Israeli Prime Minister Benjamin Netanyahu has repeatedly said his country would launch military strikes against Iran’s nuclear infrastructure if Tehran moved to enrich to 90%. Successive U.S. administrations have often vowed to prevent Iran from acquiring weapons grade fuel.
“They can…spring to 90%. They don’t need to build, manufacture, the nuclear weapon, because they have the design,” Olli Heinonen, a former IAEA deputy director, told Semafor earlier this year. “And that’s part of the problem because that part has not been verified, how far they got’ in developing nuclear weapons capabilities.
The IAEA’s director general, Rafael Grossi, is currently pressing Iran to explain the presence of undeclared nuclear materials at three sites inside the country.
The View From Tehran
Iran denies that it’s pursuing nuclear weapons and says it’s cooperating with the IAEA. Tehran also says that reports of undeclared nuclear materials inside the country are the product of fraudulent reports spread by Israel. Iran’s ambassador to the IAEA, Mohsen Naziri Asl, told state media on Monday that Tehran’s displayed “exemplary cooperation” and that 12 IAEA inspectors on average have been at work inside Iran.

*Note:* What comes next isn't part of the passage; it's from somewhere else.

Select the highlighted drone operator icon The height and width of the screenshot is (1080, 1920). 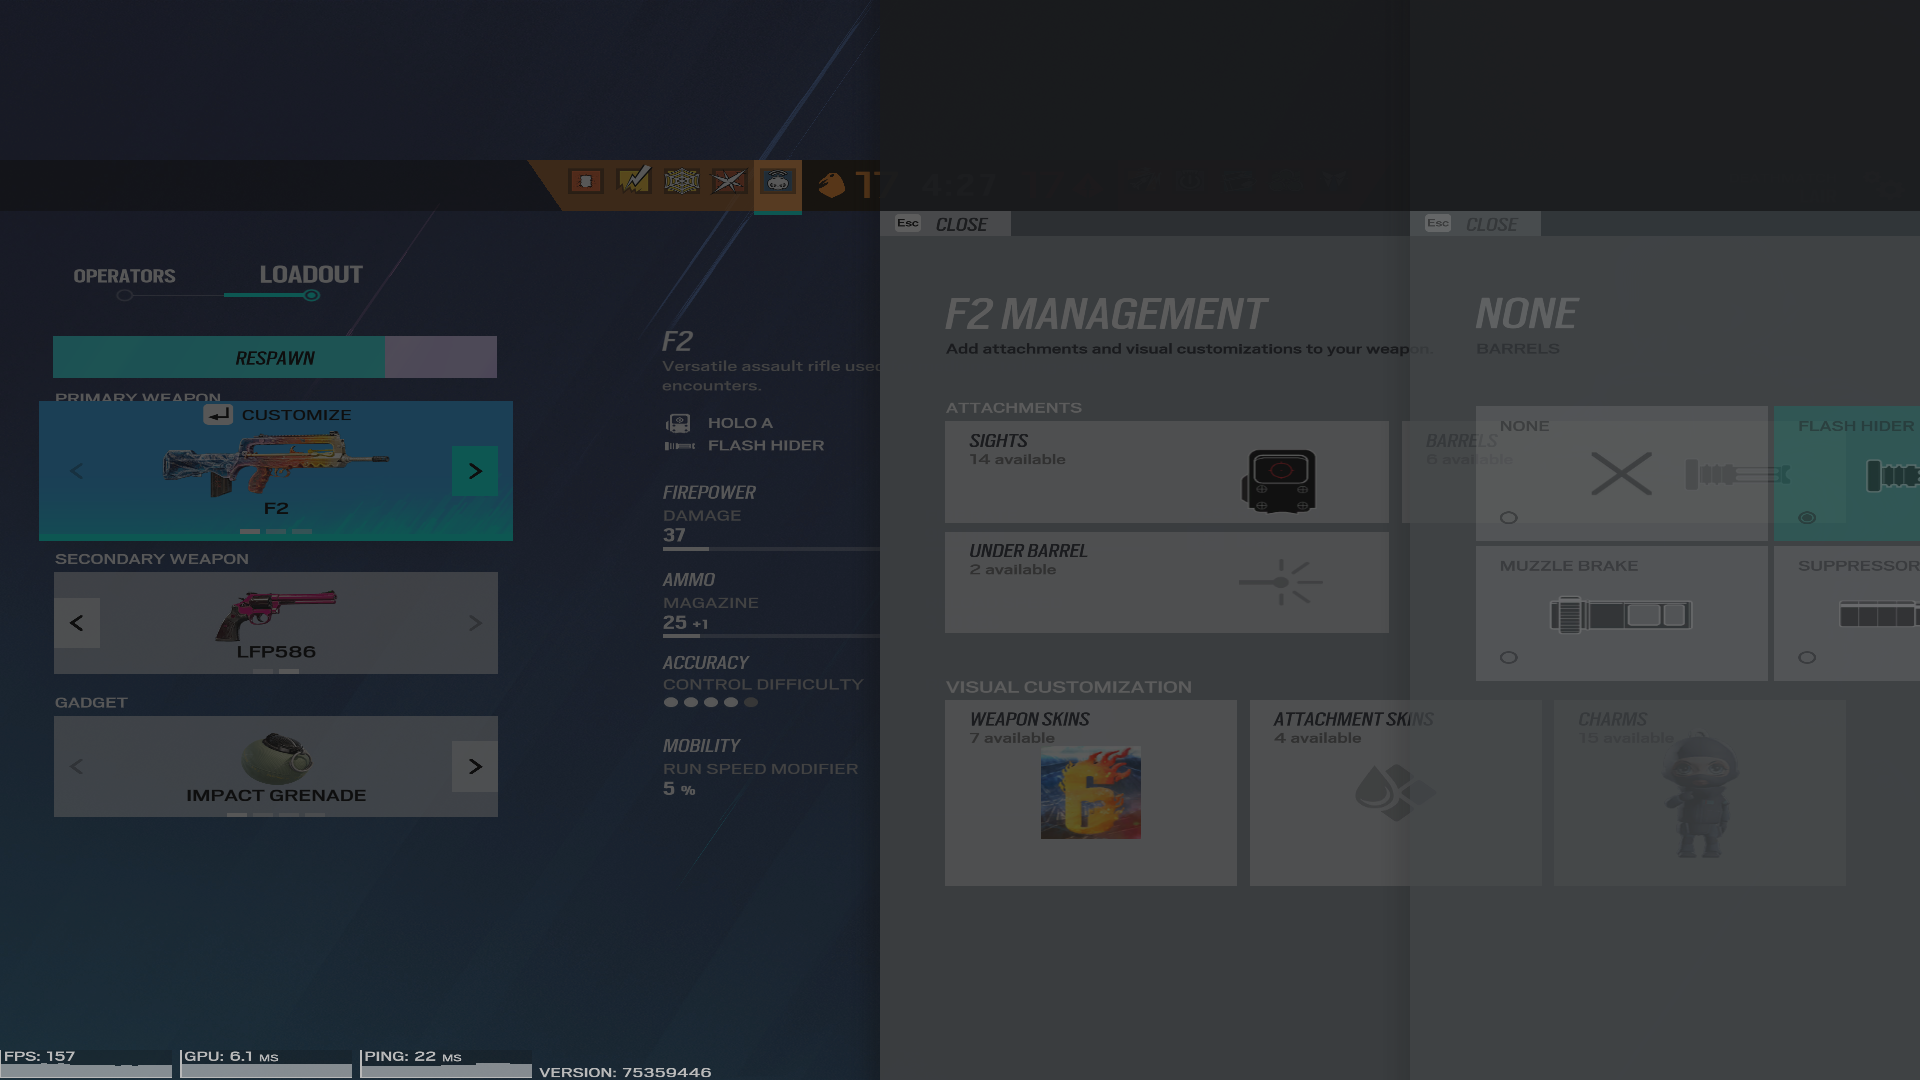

Naziri Asl also said that Tehran is pressing multinational organizations to expose and constrain Israel’s nuclear weapons, which the country neither confirms nor denies possessing. “Following negotiations between Islamic countries, three statements were proposed regarding three issues including: Israel’s crimes in Gaza, the Israeli regime’s threat to use nukes and the necessity to deal with the regime’s undeclared nuclear weapons program,” Naziri Asl said.